[What you need to do] Please return every record below exactly as it stands.

** Dataset records follows **

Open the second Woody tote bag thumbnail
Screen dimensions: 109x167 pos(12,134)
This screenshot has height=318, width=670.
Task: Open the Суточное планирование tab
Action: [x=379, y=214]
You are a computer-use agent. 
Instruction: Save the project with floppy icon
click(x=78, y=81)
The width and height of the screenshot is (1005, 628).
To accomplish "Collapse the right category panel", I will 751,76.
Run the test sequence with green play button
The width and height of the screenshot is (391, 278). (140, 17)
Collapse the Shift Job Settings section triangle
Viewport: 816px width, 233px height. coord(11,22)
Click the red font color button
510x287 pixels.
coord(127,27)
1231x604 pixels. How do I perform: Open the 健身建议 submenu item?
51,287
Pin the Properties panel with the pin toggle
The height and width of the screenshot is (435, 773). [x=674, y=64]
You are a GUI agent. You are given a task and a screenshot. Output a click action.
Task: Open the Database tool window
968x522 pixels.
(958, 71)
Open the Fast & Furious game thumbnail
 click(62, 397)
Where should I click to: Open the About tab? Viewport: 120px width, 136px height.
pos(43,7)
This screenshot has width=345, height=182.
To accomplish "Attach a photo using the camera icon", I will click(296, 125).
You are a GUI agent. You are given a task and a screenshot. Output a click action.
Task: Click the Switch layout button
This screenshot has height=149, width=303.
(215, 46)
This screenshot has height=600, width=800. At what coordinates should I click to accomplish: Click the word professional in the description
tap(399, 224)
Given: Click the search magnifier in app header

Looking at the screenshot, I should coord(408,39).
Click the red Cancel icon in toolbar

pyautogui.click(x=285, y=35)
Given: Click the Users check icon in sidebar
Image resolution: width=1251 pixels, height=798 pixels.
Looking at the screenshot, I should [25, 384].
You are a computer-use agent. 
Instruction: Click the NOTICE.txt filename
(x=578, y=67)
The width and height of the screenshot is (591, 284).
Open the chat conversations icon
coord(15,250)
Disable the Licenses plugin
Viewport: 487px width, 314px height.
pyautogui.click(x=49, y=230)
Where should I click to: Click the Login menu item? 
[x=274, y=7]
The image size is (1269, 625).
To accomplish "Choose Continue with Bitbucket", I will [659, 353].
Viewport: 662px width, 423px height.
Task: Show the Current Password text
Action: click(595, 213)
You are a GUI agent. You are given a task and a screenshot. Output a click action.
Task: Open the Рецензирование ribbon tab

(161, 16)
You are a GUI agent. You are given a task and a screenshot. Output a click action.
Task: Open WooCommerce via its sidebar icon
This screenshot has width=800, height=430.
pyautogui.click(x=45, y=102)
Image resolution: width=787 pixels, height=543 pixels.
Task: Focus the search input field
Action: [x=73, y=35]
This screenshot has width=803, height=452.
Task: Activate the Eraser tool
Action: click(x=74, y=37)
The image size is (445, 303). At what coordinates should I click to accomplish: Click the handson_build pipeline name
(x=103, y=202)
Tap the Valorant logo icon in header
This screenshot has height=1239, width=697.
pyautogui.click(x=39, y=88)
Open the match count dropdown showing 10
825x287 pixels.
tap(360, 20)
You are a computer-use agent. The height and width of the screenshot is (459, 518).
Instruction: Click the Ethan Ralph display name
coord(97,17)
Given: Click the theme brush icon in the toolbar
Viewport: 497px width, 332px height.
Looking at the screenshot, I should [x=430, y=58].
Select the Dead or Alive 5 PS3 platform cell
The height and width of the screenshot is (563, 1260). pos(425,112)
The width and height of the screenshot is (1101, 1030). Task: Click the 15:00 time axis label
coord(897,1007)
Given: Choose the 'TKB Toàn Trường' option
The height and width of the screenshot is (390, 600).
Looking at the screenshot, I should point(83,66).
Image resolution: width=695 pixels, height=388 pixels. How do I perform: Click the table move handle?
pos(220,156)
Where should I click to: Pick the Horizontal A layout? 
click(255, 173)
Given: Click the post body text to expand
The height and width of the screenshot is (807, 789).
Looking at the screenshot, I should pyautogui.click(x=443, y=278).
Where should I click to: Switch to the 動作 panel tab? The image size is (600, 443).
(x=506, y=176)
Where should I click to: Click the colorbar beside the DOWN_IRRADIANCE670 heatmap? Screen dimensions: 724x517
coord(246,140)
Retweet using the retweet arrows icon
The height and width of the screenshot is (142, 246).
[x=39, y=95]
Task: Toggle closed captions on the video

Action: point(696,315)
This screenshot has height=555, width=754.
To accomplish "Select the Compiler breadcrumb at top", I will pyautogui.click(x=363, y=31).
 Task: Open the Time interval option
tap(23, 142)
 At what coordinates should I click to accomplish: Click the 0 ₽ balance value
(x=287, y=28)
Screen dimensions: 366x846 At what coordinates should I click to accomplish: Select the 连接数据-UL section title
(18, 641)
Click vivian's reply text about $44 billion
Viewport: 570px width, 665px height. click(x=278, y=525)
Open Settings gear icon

** End of Dataset records **

[Your response]
Open the second Woody tote bag thumbnail
Screen dimensions: 109x167 pos(12,134)
This screenshot has height=318, width=670.
Task: Open the Суточное планирование tab
Action: [x=379, y=214]
You are a computer-use agent. 
Instruction: Save the project with floppy icon
click(x=78, y=81)
The width and height of the screenshot is (1005, 628).
To accomplish "Collapse the right category panel", I will 751,76.
Run the test sequence with green play button
The width and height of the screenshot is (391, 278). (140, 17)
Collapse the Shift Job Settings section triangle
Viewport: 816px width, 233px height. coord(11,22)
Click the red font color button
510x287 pixels.
coord(127,27)
1231x604 pixels. How do I perform: Open the 健身建议 submenu item?
51,287
Pin the Properties panel with the pin toggle
The height and width of the screenshot is (435, 773). [x=674, y=64]
You are a GUI agent. You are given a task and a screenshot. Output a click action.
Task: Open the Database tool window
968x522 pixels.
(958, 71)
Open the Fast & Furious game thumbnail
 click(62, 397)
Where should I click to: Open the About tab? Viewport: 120px width, 136px height.
pos(43,7)
This screenshot has width=345, height=182.
To accomplish "Attach a photo using the camera icon", I will click(296, 125).
You are a GUI agent. You are given a task and a screenshot. Output a click action.
Task: Click the Switch layout button
This screenshot has height=149, width=303.
(215, 46)
This screenshot has height=600, width=800. At what coordinates should I click to accomplish: Click the word professional in the description
tap(399, 224)
Given: Click the search magnifier in app header

Looking at the screenshot, I should coord(408,39).
Click the red Cancel icon in toolbar

pyautogui.click(x=285, y=35)
Given: Click the Users check icon in sidebar
Image resolution: width=1251 pixels, height=798 pixels.
Looking at the screenshot, I should [25, 384].
You are a computer-use agent. 
Instruction: Click the NOTICE.txt filename
(x=578, y=67)
The width and height of the screenshot is (591, 284).
Open the chat conversations icon
coord(15,250)
Disable the Licenses plugin
Viewport: 487px width, 314px height.
pyautogui.click(x=49, y=230)
Where should I click to: Click the Login menu item? 
[x=274, y=7]
The image size is (1269, 625).
To accomplish "Choose Continue with Bitbucket", I will [659, 353].
Viewport: 662px width, 423px height.
Task: Show the Current Password text
Action: click(595, 213)
You are a GUI agent. You are given a task and a screenshot. Output a click action.
Task: Open the Рецензирование ribbon tab

(161, 16)
You are a GUI agent. You are given a task and a screenshot. Output a click action.
Task: Open WooCommerce via its sidebar icon
This screenshot has width=800, height=430.
pyautogui.click(x=45, y=102)
Image resolution: width=787 pixels, height=543 pixels.
Task: Focus the search input field
Action: [x=73, y=35]
This screenshot has width=803, height=452.
Task: Activate the Eraser tool
Action: click(x=74, y=37)
The image size is (445, 303). At what coordinates should I click to accomplish: Click the handson_build pipeline name
(x=103, y=202)
Tap the Valorant logo icon in header
This screenshot has height=1239, width=697.
pyautogui.click(x=39, y=88)
Open the match count dropdown showing 10
825x287 pixels.
tap(360, 20)
You are a computer-use agent. The height and width of the screenshot is (459, 518).
Instruction: Click the Ethan Ralph display name
coord(97,17)
Given: Click the theme brush icon in the toolbar
Viewport: 497px width, 332px height.
Looking at the screenshot, I should [x=430, y=58].
Select the Dead or Alive 5 PS3 platform cell
The height and width of the screenshot is (563, 1260). pos(425,112)
The width and height of the screenshot is (1101, 1030). Task: Click the 15:00 time axis label
coord(897,1007)
Given: Choose the 'TKB Toàn Trường' option
The height and width of the screenshot is (390, 600).
Looking at the screenshot, I should point(83,66).
Image resolution: width=695 pixels, height=388 pixels. How do I perform: Click the table move handle?
pos(220,156)
Where should I click to: Pick the Horizontal A layout? 
click(255, 173)
Given: Click the post body text to expand
The height and width of the screenshot is (807, 789).
Looking at the screenshot, I should pyautogui.click(x=443, y=278).
Where should I click to: Switch to the 動作 panel tab? The image size is (600, 443).
(x=506, y=176)
Where should I click to: Click the colorbar beside the DOWN_IRRADIANCE670 heatmap? Screen dimensions: 724x517
coord(246,140)
Retweet using the retweet arrows icon
The height and width of the screenshot is (142, 246).
[x=39, y=95]
Task: Toggle closed captions on the video

Action: point(696,315)
This screenshot has height=555, width=754.
To accomplish "Select the Compiler breadcrumb at top", I will pyautogui.click(x=363, y=31).
 Task: Open the Time interval option
tap(23, 142)
 At what coordinates should I click to accomplish: Click the 0 ₽ balance value
(x=287, y=28)
Screen dimensions: 366x846 At what coordinates should I click to accomplish: Select the 连接数据-UL section title
(18, 641)
Click vivian's reply text about $44 billion
Viewport: 570px width, 665px height. click(x=278, y=525)
Open Settings gear icon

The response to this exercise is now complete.